獅子の拳は覇王の拳を食い破り体に突き刺さる。そのまま吹き飛ばされた覇王は地面を転がって止まる。起き上がってくることはなかった。
「こんなもんか「やり過ぎだ!」」
覇王が起き上がってこないのを確認して構えを解いたユウにノーヴェの蹴りが飛んでくる。
「危ないな」
「余裕で避けといて言うな!あそこまでやらなくてもお前なら勝てただろ!」
今回の手合わせでユウは覇王の自信を粉々に打ち砕いて見せた。攻撃、防御、頼みの大技さえも正面から打ち砕いた。精神力の弱い人間なら武術を辞めかねないほどのダメージを負ったことだろう。
「これでも手加減はしてる。大きな怪我も負わせてない」
「あたしが言っているのは精神的な問題だ!」
「この程度で辞めるなら それまでだろ。それにこいつがベルカの王の打倒を続けるなら何時か叩きのめされる日がくる。こいつの実力じゃあ、俺の知り合いの王の末裔には絶対に勝てないしな」
ユウの頭には雷帝の末裔であるヴィクターの顔が浮かんいた。
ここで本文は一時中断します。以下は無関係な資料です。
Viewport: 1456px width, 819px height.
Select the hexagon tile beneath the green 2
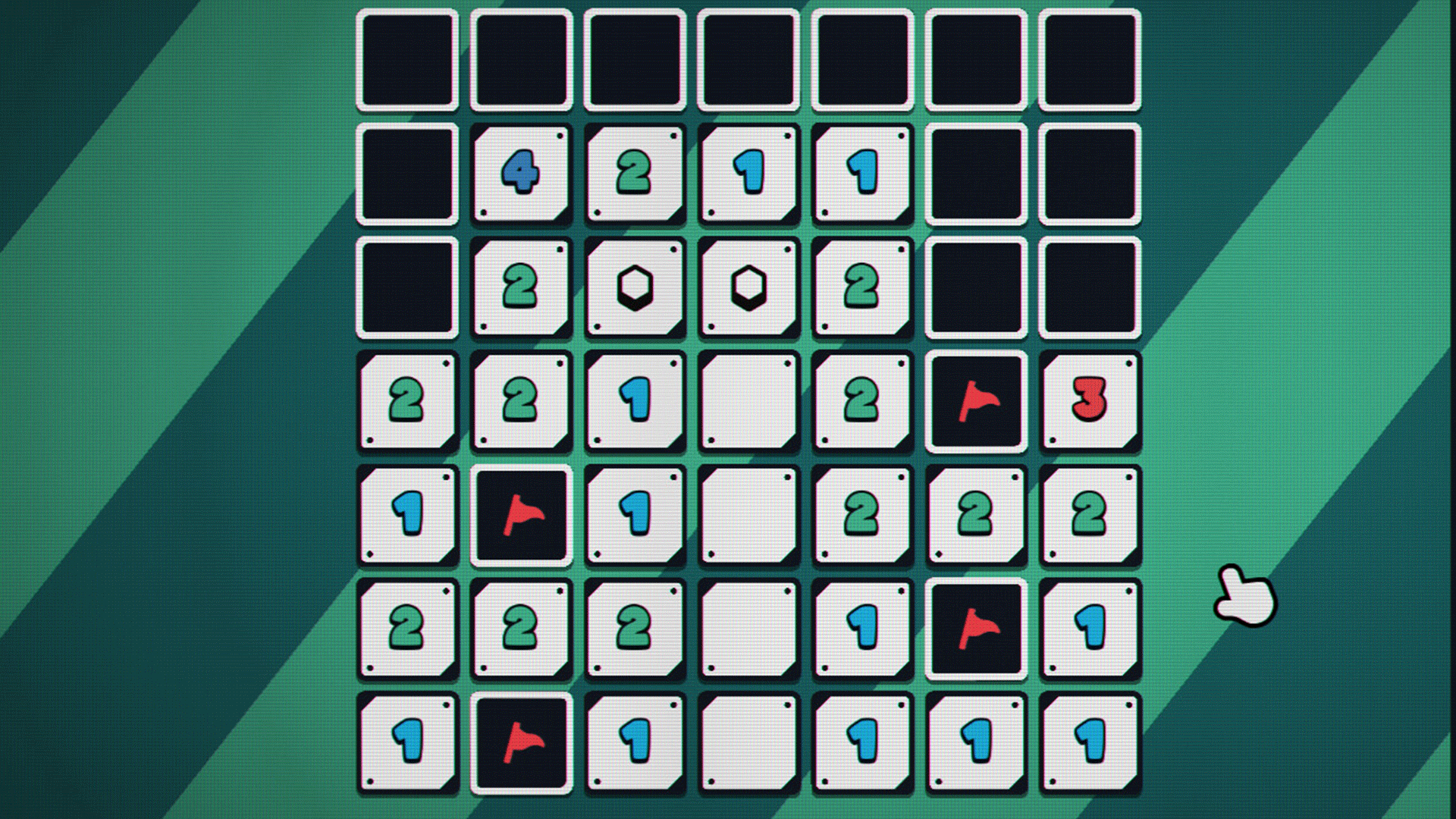pos(635,287)
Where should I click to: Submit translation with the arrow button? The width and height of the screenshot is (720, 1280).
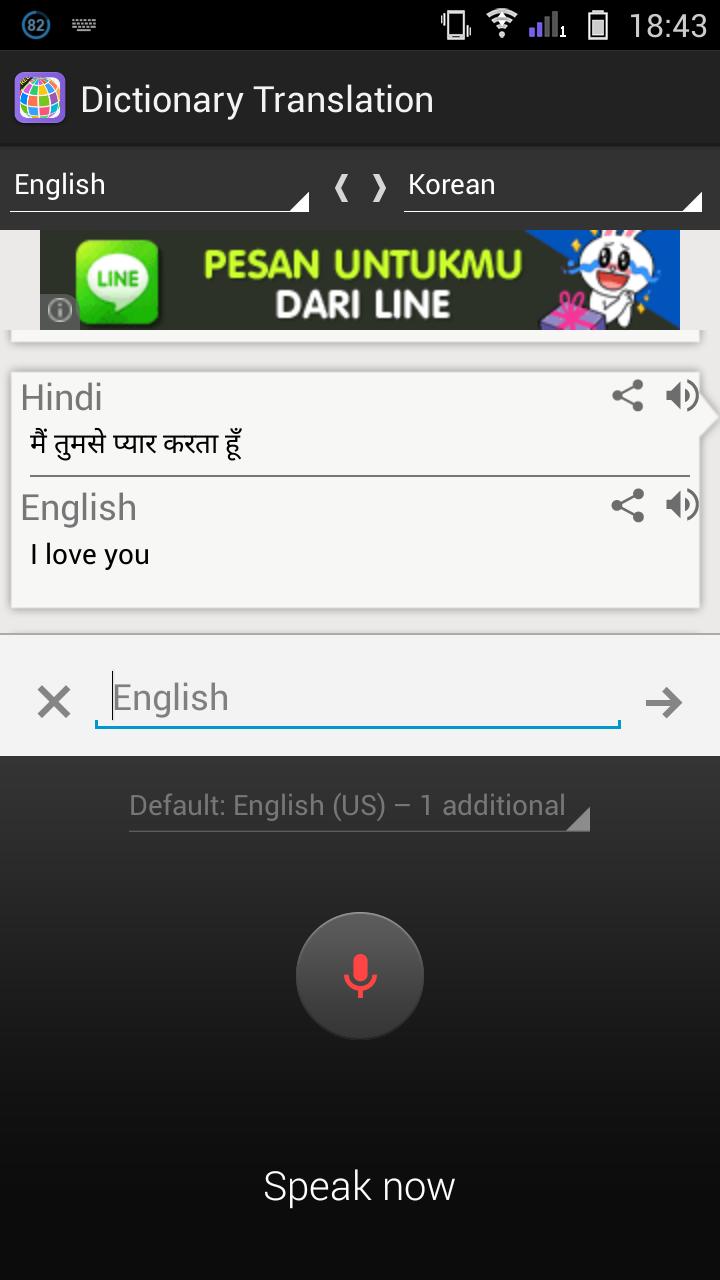coord(663,703)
覇王の実力では一撃を入れることすらできずにヴィクターに負けることになるだろう。
「だけどよぉ」
「何より、屠ふるなんて軽々しく口する奴に必要以上の手加減をする気はない」
過去に殺されかけたことのあるユウは殺すなどの、命を奪う意味を持つ言葉を嫌っている。
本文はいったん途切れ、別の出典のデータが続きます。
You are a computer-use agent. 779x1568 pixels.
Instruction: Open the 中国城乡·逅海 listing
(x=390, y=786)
覇王はノーヴェとの会話の中で《弱い王ならこの手で屠ふるのみ》と言った。屠ふるは殺すの同義語にあたる。覇王がどういう意味で使ったかは不明だがユウには弱い王〈人間〉なら相手の都合も関係なく殺すという意味にとった。嫌いな言葉を使い、大切な妹分に理不尽に手を出す輩に容赦する気はユウにはなかった。
「見たところ。こいつは高校生ってところだ。屠ふる何て言葉を平然と使うのを俺が許容してやるのは精々、中学生くらいまでだ」
「中学生とかだったらどうしてたんだよ?」
「ここまではしないけ……あ?」
ノーヴェと話をしていると気絶していた覇王の体が光始める。そして光が収まるとそこには。
「げっ!」
中学生くらいに縮んだ覇王がいた。
「変身魔法……か?」
中学生くらいのを少女にやり過ぎな倒し方をした事実にユウは冷や汗を流す。そんなユウの肩にノーヴェは手を叩く。
「姉貴とティアナに連絡しような」
「……はい」
この後、ユウは駆けつけたティアナとスバルに説教されることとなる。
気づかなかったとはいえ、やり過ぎたことは事実なのでユウは甘んじて説教を受けたのだった。